◆ Given request
Change "screenshot" to "screen capture" wherever it appears in the rows below, rewrite those rows with no other changes, and don't include the pictures.

Some rows:
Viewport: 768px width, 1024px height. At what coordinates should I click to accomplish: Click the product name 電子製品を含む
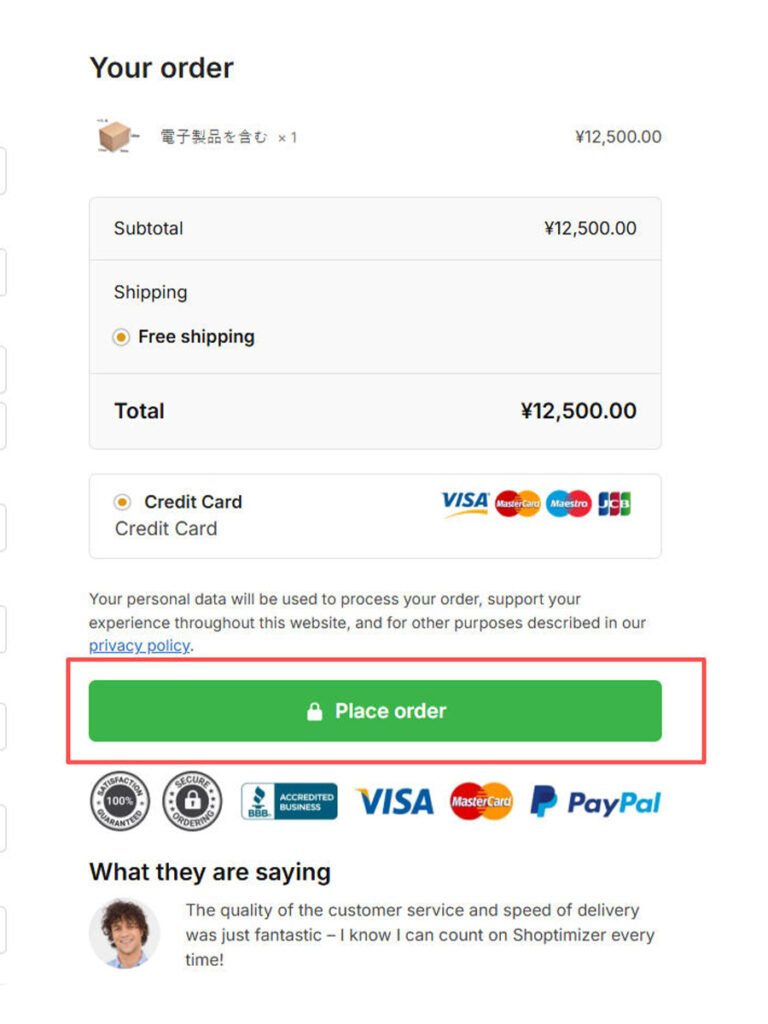coord(214,137)
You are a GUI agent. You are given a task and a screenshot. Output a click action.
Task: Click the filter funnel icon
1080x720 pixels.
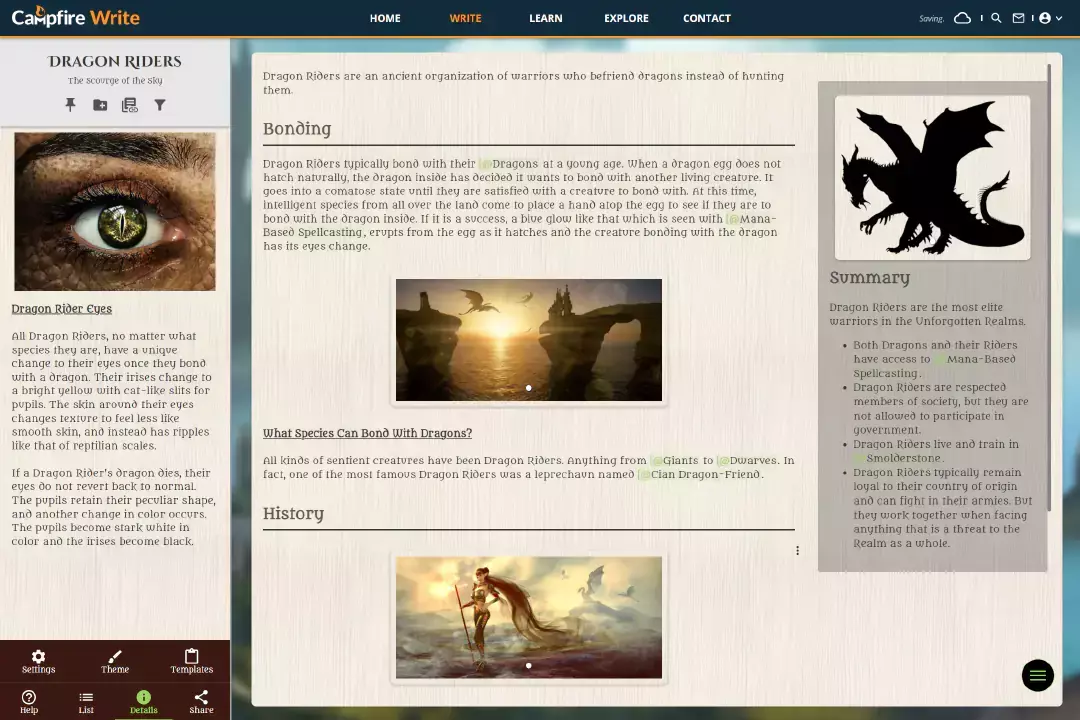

◆ Right answer
Viewport: 768px width, 1024px height. At what coordinates should I click to accomplish: Click the product name 電子製品を含む
coord(214,137)
You are a GUI agent. You are given a task and a screen capture. Output a click action.
Task: Click the filter funnel icon
1080x720 pixels.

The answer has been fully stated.